Bu, öyle sigara kutusuna yazılmış istek ya da şikayetler değil, daha Fransız Devrimi sırasında uygulanan İstek/şikayet Defteri (Cahier de Doléances)’dir.
Ve Cumhurbaşkanı Macron ve Hükûmeti, bütün bu istek ve şikayetleri ülke çapında tartışmaya açıp gereğini yapmak için plan ve program yapmakta.
Macron da, Sarı Yelekliler hareketi için, ‘haklı ve yerinde’ bir harekettir (juste et légitime) demekte.

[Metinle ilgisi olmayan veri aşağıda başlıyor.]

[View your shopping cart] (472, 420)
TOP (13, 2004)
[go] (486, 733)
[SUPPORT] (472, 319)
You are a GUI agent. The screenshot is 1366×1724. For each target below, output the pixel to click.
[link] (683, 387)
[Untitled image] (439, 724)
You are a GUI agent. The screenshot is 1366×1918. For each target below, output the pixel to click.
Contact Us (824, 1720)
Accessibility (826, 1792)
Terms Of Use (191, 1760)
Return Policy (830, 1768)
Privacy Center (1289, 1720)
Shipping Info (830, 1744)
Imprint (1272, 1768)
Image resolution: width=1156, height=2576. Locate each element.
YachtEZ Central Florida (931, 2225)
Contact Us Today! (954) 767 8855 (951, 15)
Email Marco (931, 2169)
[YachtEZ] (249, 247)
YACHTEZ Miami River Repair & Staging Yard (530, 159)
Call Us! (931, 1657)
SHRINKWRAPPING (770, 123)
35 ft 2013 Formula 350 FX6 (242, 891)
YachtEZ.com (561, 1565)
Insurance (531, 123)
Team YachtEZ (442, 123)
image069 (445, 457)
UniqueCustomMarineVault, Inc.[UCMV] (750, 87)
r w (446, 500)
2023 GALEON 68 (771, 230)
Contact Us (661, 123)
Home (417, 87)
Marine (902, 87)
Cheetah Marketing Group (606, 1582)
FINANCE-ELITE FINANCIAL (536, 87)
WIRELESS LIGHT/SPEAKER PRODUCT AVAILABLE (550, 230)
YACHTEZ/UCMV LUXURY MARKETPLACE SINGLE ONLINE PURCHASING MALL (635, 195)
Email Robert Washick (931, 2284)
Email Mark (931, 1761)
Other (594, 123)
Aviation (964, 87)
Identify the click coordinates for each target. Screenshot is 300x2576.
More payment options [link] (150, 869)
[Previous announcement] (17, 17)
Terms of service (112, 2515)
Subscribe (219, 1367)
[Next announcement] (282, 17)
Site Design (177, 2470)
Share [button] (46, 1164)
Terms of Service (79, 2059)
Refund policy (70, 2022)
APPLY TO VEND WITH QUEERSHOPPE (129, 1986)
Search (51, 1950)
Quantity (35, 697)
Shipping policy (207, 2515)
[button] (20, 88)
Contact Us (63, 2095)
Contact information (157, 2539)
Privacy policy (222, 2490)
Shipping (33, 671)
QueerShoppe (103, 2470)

Başbakanı ve bakanları dahil, bu hareket ‘meşru’dur demekteler.
Saygı duymaktalar ve gereğini yapacaklarına ilişkin sözler vermekteler.
İçlerinden biri olsun, bu ‘baldırıçıplaklar’, şu ‘kendini bilmezler’ dememekteler, diyemezler.
Portakal mıdır limonmudur diyecek olsalar, gözlerinin üstüne portakalı limonu yiyebilirler.
Ve Sarı Yelekliler, Macron’a yönelik ‘Hey çingene in oradan’ diye pankart açıp sokaklarda rahatça yürüyebilmekteler.
O, Türkiye’de gösterildiği biçimde, polisin gaz sıkıp cop sallaması sadece ve ancak Sarı Yelekliler’in içlerine karışan ‘bozguncu/kapkaçtıcı’lara yöneliktir.
Ve yine, mecliste çoğunluğu bulunan Macron’un partisinden ya da başka herhangi bir parti taraftarlarından biri, sokaklarda yürüyenlere çıt çıkaramazlar.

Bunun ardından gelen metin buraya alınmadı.